▶ **Requirement**
Reproduce the listing below word for word, omitting the pictures.

▶ **Given data**
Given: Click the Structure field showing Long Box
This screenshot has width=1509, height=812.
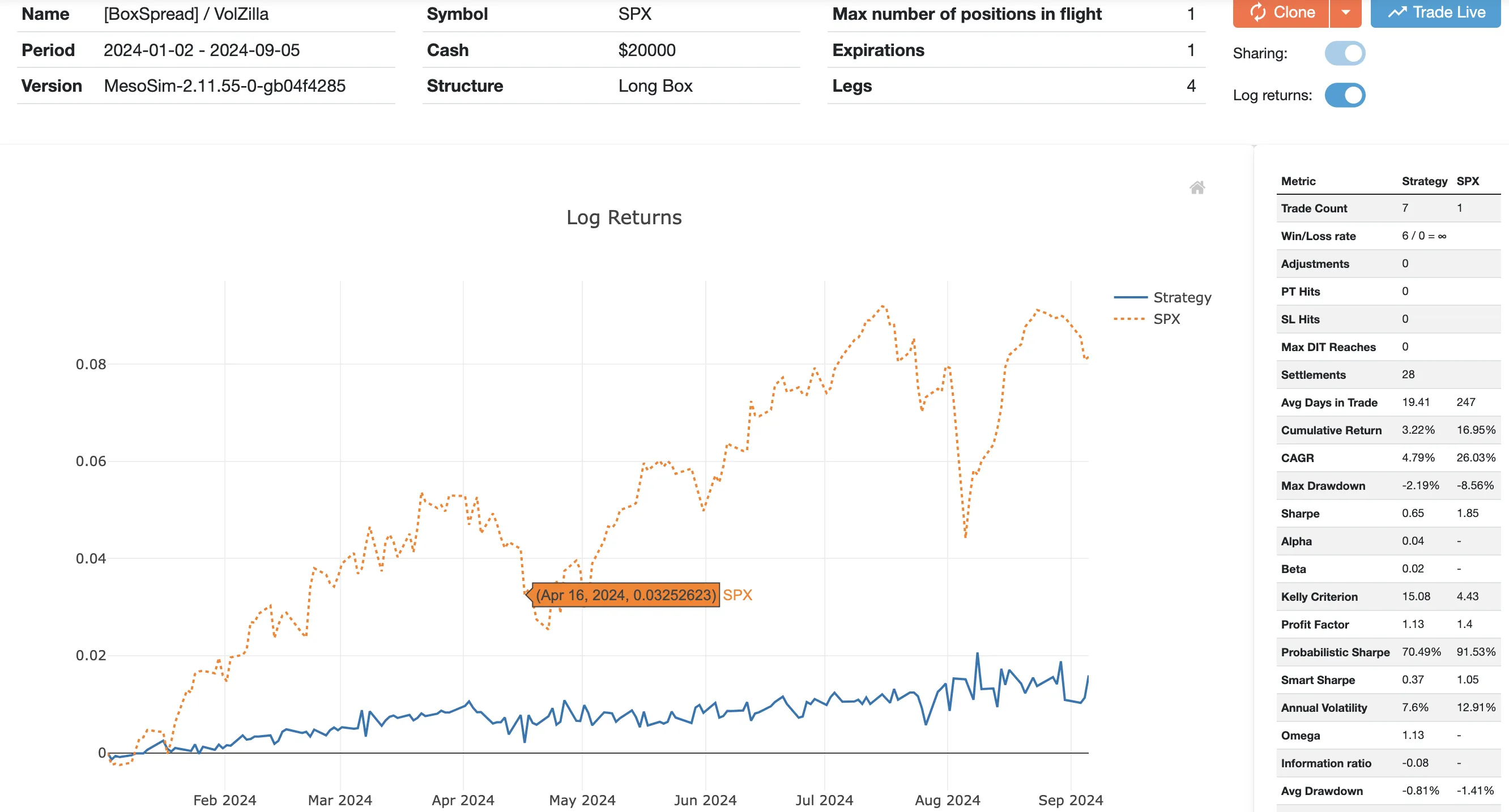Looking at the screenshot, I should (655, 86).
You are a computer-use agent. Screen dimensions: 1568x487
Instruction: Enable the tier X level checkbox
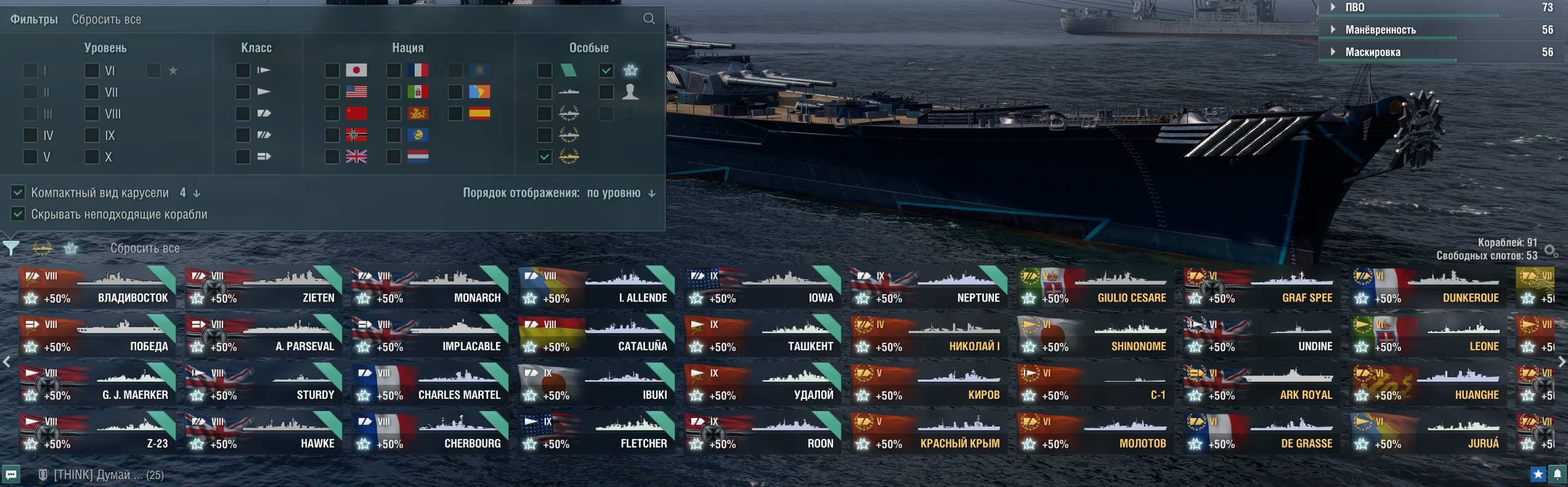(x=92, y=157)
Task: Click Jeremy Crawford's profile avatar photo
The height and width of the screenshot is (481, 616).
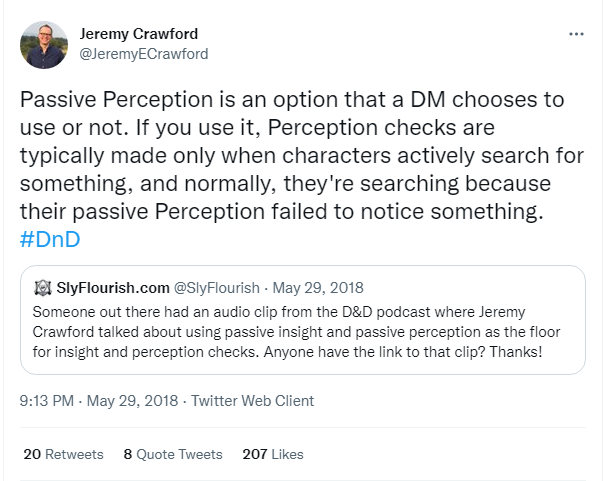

▶ **Task answer**
Given: Click the Structure field showing Long Box
This screenshot has width=1509, height=812.
Looking at the screenshot, I should (655, 86).
You are a computer-use agent. Screen dimensions: 1568x487
Instruction: Enable the tier X level checkbox
(x=92, y=157)
Task: Click Jeremy Crawford's profile avatar photo
The height and width of the screenshot is (481, 616).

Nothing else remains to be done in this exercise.